--- PROVIDED DATA Enclosed Below ---

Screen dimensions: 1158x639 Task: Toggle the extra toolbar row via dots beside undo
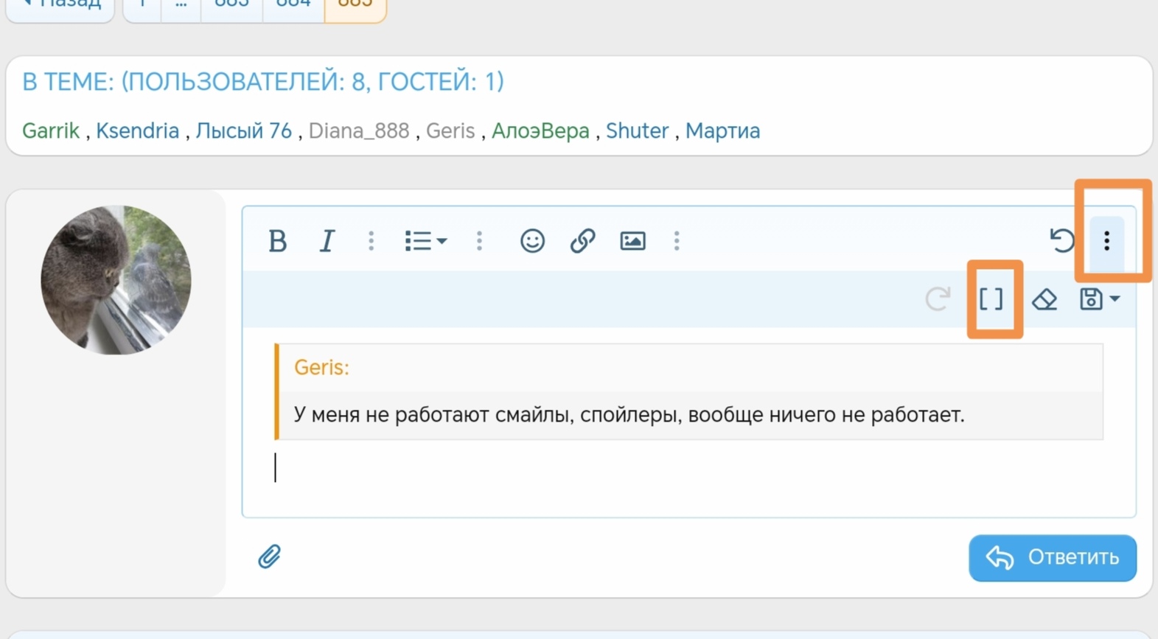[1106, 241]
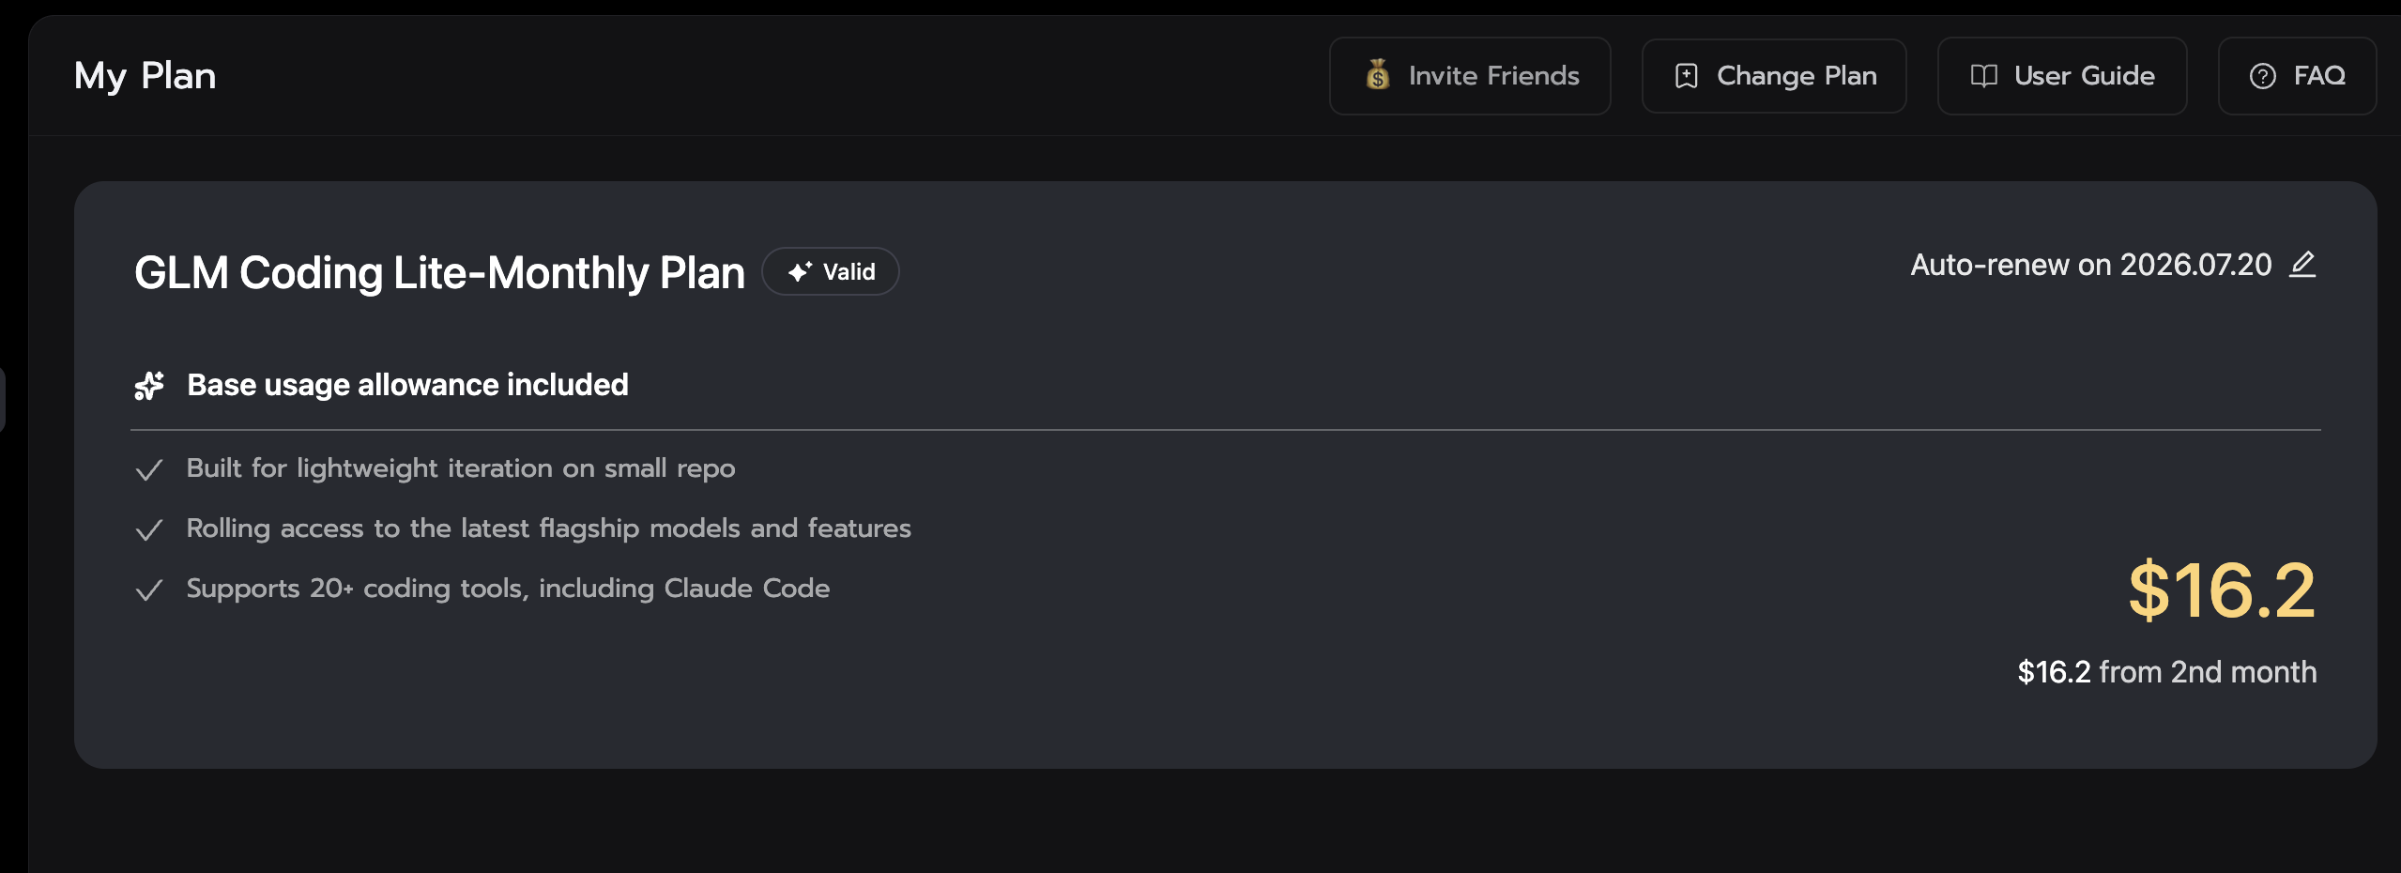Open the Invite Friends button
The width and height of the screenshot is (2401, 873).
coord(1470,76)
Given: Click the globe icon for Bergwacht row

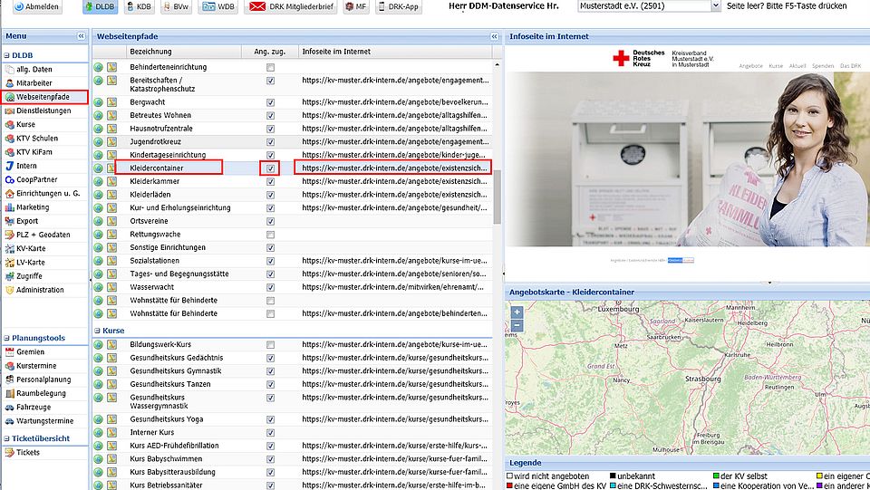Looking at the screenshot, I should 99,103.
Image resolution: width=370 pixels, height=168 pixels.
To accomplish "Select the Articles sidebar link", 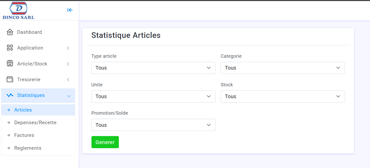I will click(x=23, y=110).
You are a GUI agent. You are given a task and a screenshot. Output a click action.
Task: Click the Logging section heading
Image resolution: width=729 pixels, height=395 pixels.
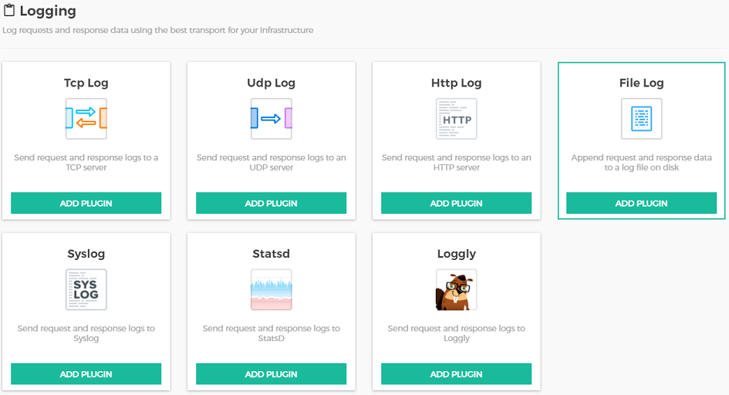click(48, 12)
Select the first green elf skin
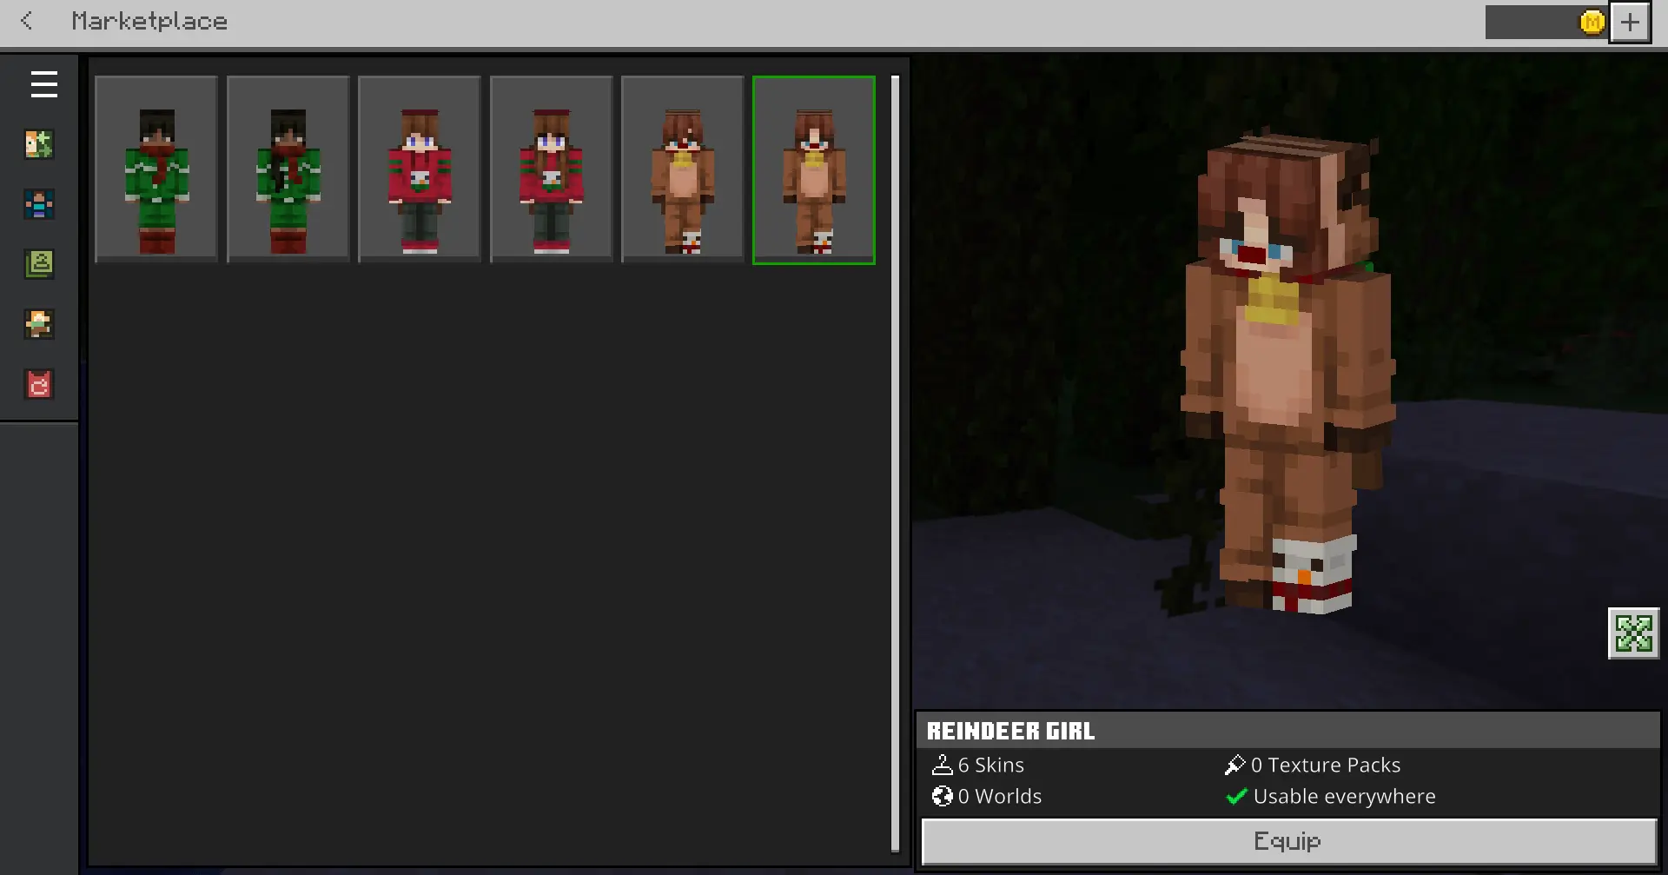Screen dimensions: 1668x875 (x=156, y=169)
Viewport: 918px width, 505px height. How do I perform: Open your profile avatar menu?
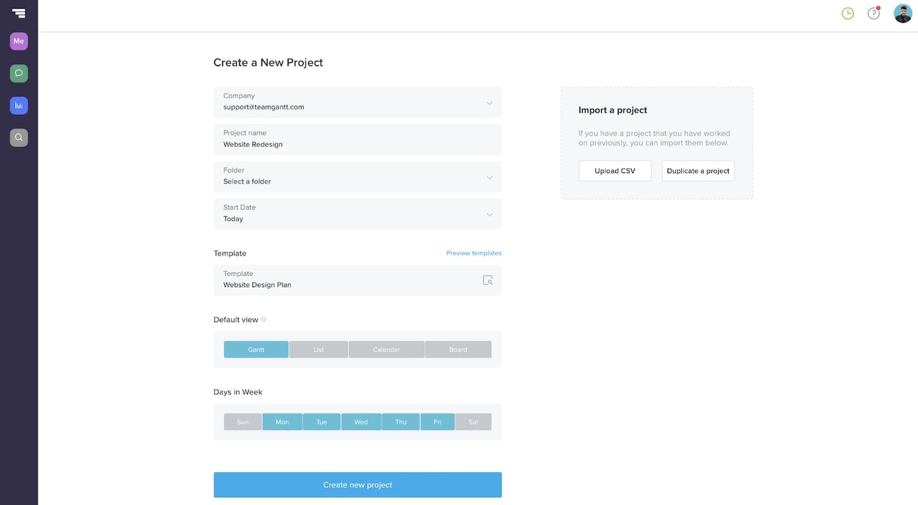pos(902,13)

--- End of Enclosed PROVIDED DATA ---

▸ **TASK PROMPT**
The lines from the one containing "Image resolution: width=729" through the end of the data above are to be copied exactly, both ends included, and pictures are to be omitted.

▸ **ANSWER TO THE PROBLEM**
Image resolution: width=729 pixels, height=395 pixels.
click(48, 12)
Select the first green elf skin
Screen dimensions: 1668x875 (x=156, y=169)
Viewport: 918px width, 505px height. How do I perform: Open your profile avatar menu?
pos(902,13)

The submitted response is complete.